The report was presented to government and business leaders.

“Latinos are not getting the kind of the degree of education that they need,” said Professor Steven Klineberg, the Institute’s co-director and author. “They are falling further behind Anglos — the percentage of graduating high school seniors in all of HISD classrooms. About 6.5 percent of all Latino graduates in high school today are prepared to go to college.”

He says Houston’s landscape has changed over the more than two decades the survey has been taken.

“Education has become absolutely critical where the blue collar jobs have disappeared. The big employers in Houston in 1970 was Hughes Tool Company, Cameron Iron Works, those jobs are gone. Education is a critical determinant of a person’s ability to earn enough money to support a family in the knowledge-economy of the 21st century,” said Klineberg.  

Juliette Stipeche is president of HISD’s Board of Education. She says there is a deficiency in academic performance in Hispanic students.

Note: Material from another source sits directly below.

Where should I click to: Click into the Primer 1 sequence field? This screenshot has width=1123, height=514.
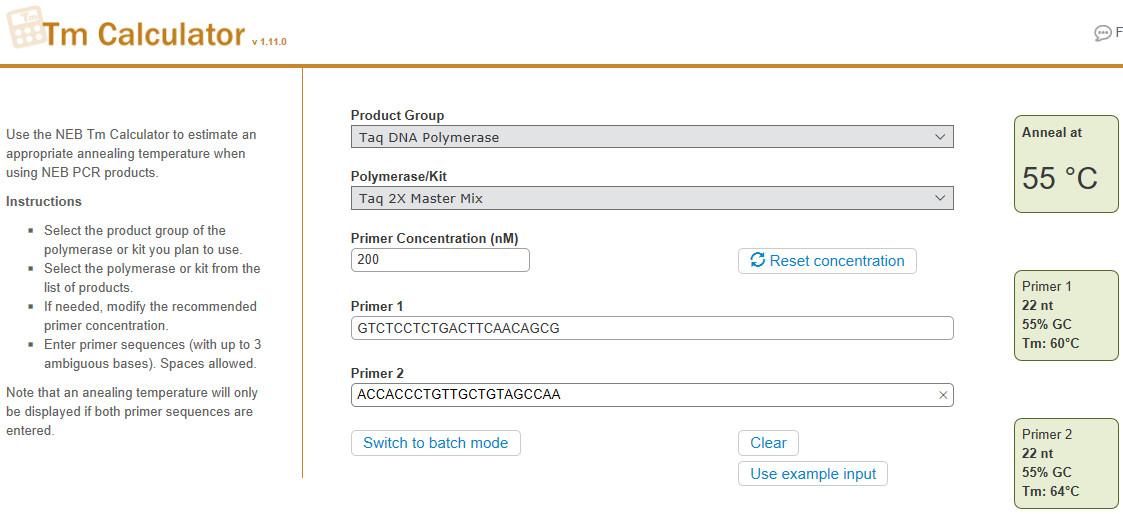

“I think what has happened, is we’ve seen extraordinary demographic changes, and we have seen an increase in the students at HISD who are classified as economically disadvantaged,” said Stipeche. 

She says it’s important that parents of these students become involved in their education and in the HISD schools they are attending.

Bob Harvey of the Greater Houston Partnership says at least 60 percent of the jobs being created in Houston require more education after high school.

“And yet, many of our young people are not completing even high school, much less a post-secondary credential. So we’ve got this huge mismatch in our economy, between the jobs we’re creating and patterns of behavior that are contributing to low educational attainment,” said Harvey.

Dr. Laura Murillo is president of the Houston Hispanic Chamber of Commerce. She says the Chamber is working closely with community colleges to encourage Hispanic students to continue their education.

“It is vital that these young Latinos, and students in general, prepare with an education, whether it’s a two year, four year or certification for actual jobs. Provide students with an understanding of how long it’s going to take you to either get a certificate,” said Murillo. “What that job is, what the need is out there, and how much you can earn.”   

The report concludes that the achievement gaps must be bridged soon, so that Houston can capitalize on having a young, multicultural and multilingual workforce that’s prepared to compete in today’s global economy.


Below is a copy of Shared Prospects: Hispanics and the Future of Houston”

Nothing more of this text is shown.